新崎さんは今月七日、同県人会に保護され、スザノ市の日系団体の会館に宿泊している。松堂忠顕次期第一会計理事によると、栄養状態が改善し、血色が良くなった。「あと四~五日で、解決すると思います」と胸を撫で下ろす。
三味線を弾きこなすという新崎さん。故郷の調べを恋しがっていることから、「三味線を調達してあげてもよい」と、至れり尽せりだ。
老人ホームに入居するには、月々三万円ほどかかると県人会は見込み、肉親に援助を直接求めるつもりだった。電話が不通になっており、沖縄ブラジル協会に面談に向かってもらった。
肉親側は、勤労意欲を見せない新崎さんの状態を顧慮して、必要経費を送金することを決意した。日本側で、所持していたパスポートは既に送付。沖縄県人会に届いている。

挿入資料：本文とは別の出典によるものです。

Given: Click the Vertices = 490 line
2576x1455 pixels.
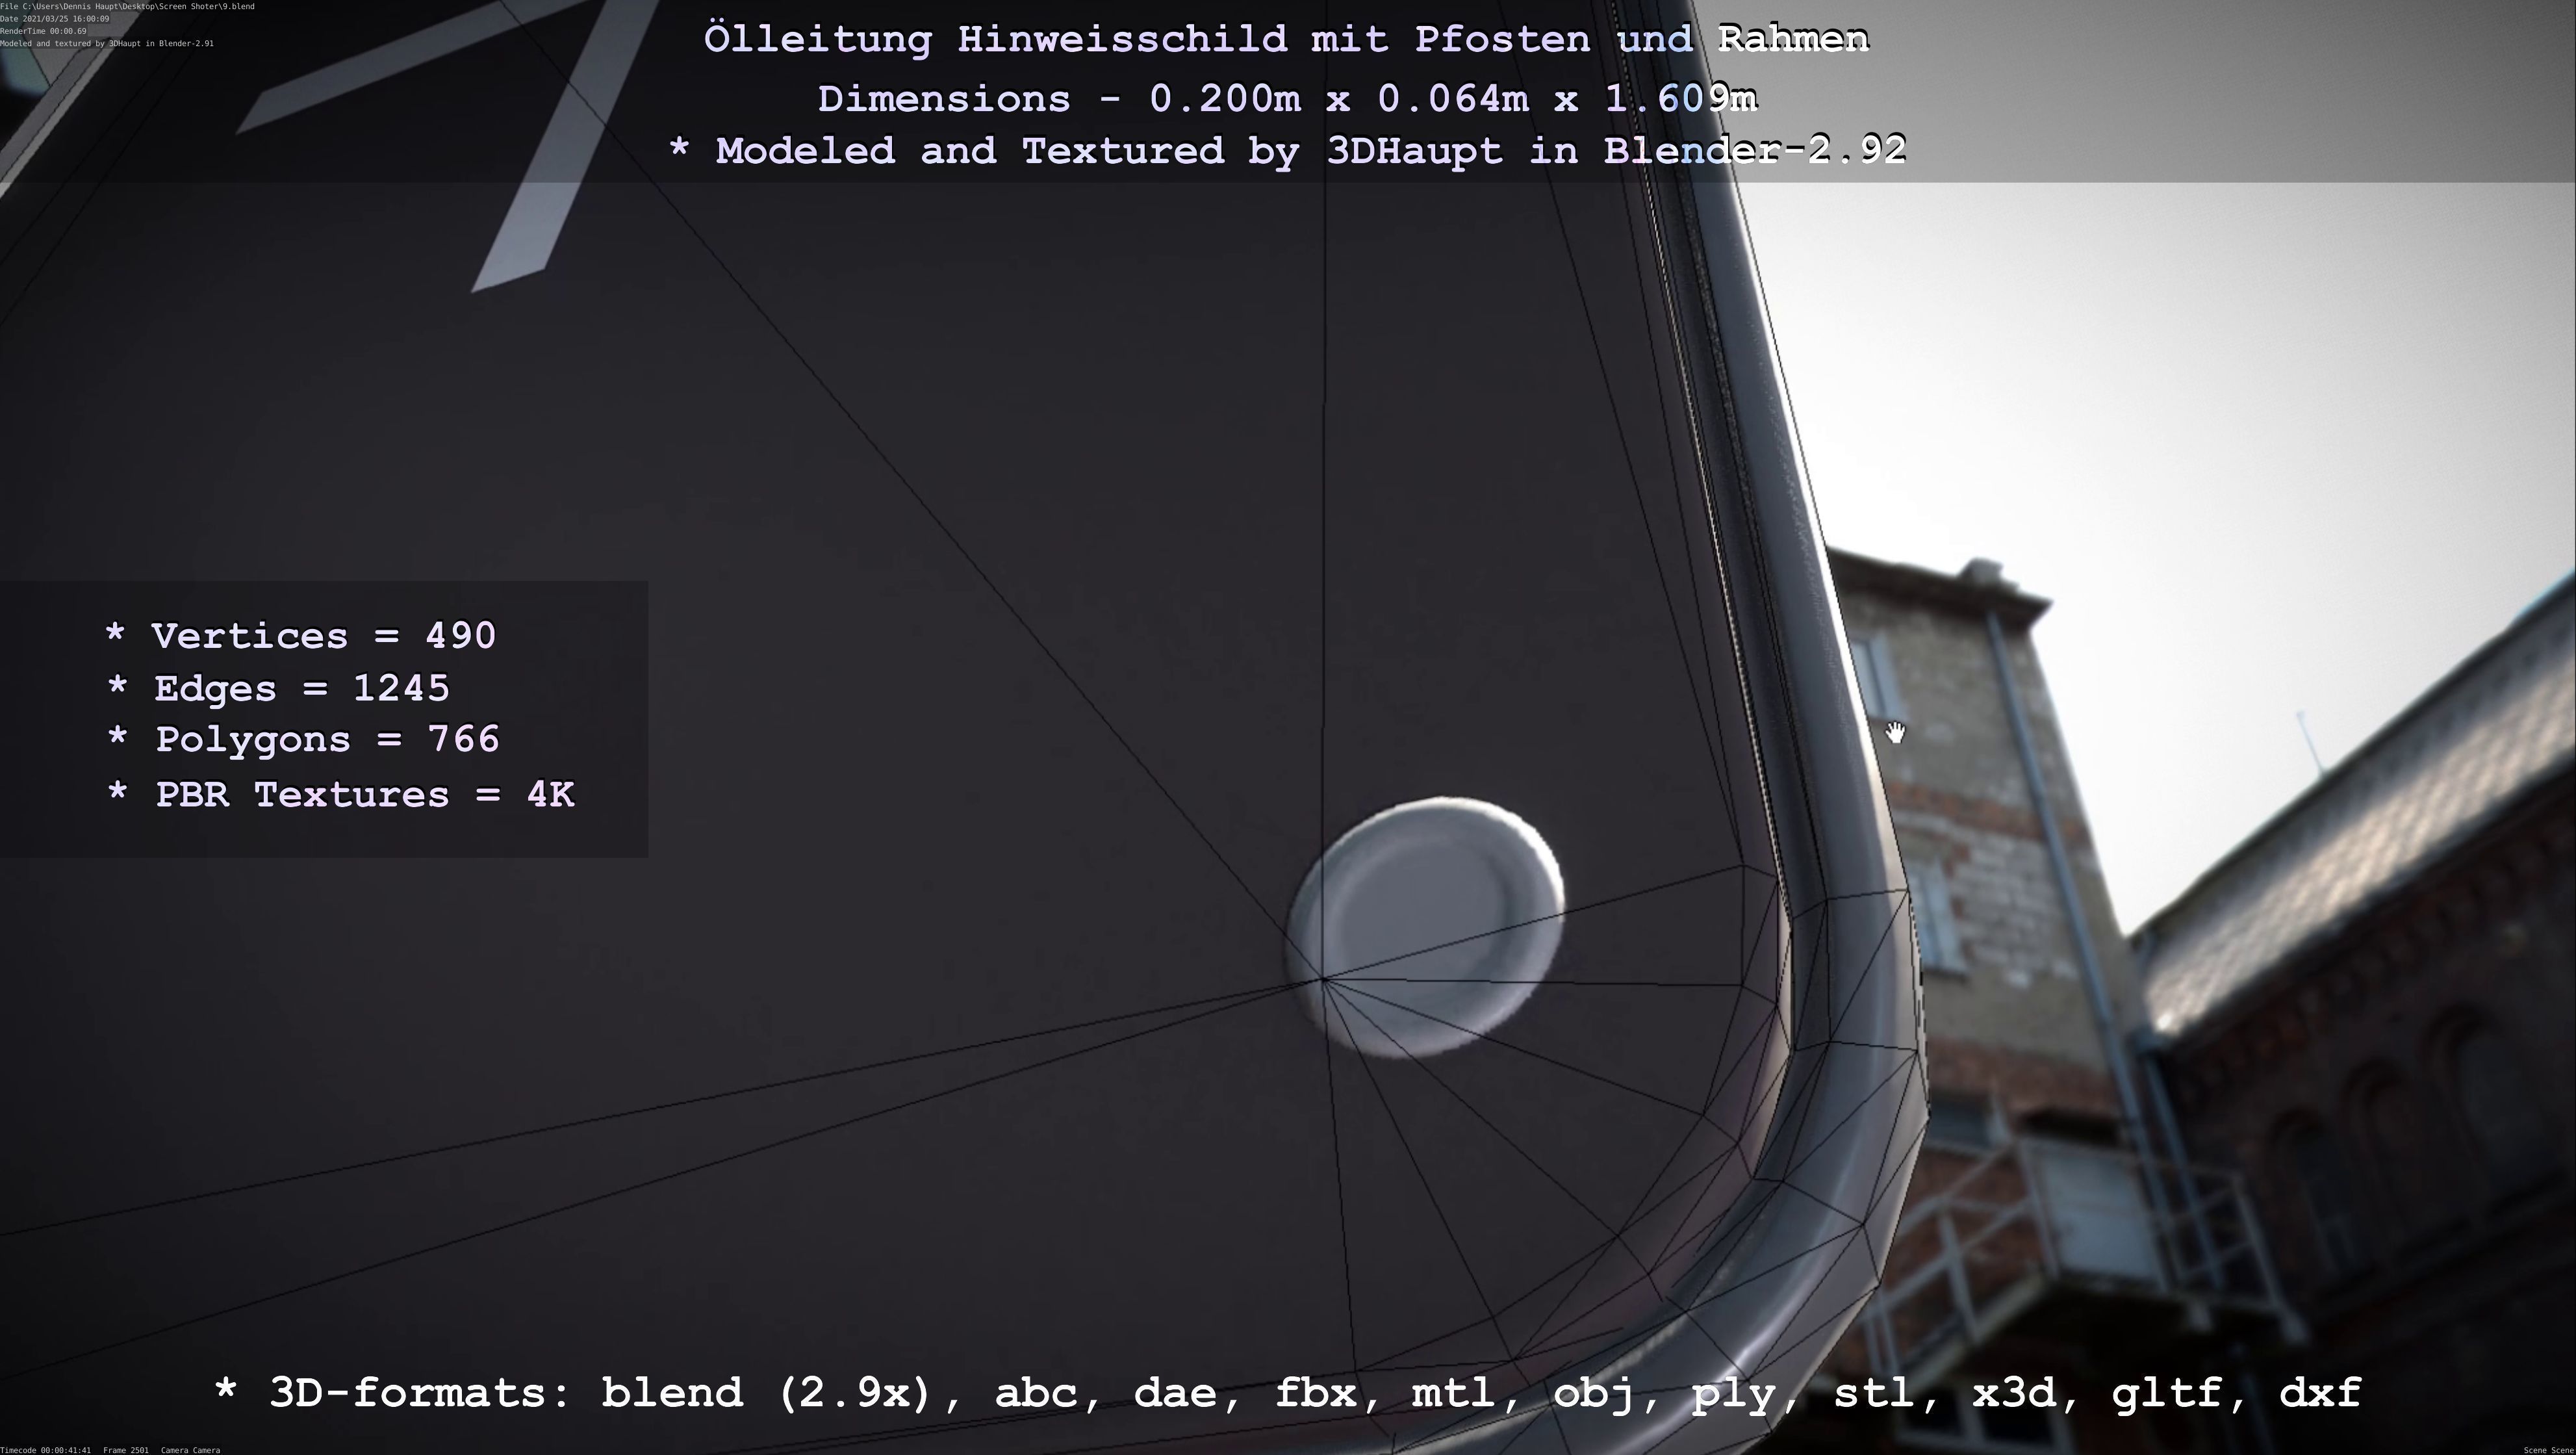Looking at the screenshot, I should point(300,636).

松堂次期第一会計理事は「私のシャッカラの管理や、メルカードでの荷下ろしなどの仕事を紹介した。でも、本人が出来ないと言うので、困惑していた。日本の家族が救済の手を差し伸べてくれることになり、感謝しています」と話している。
大阪橋袂に新崎さんがつくったテントは、撤去された。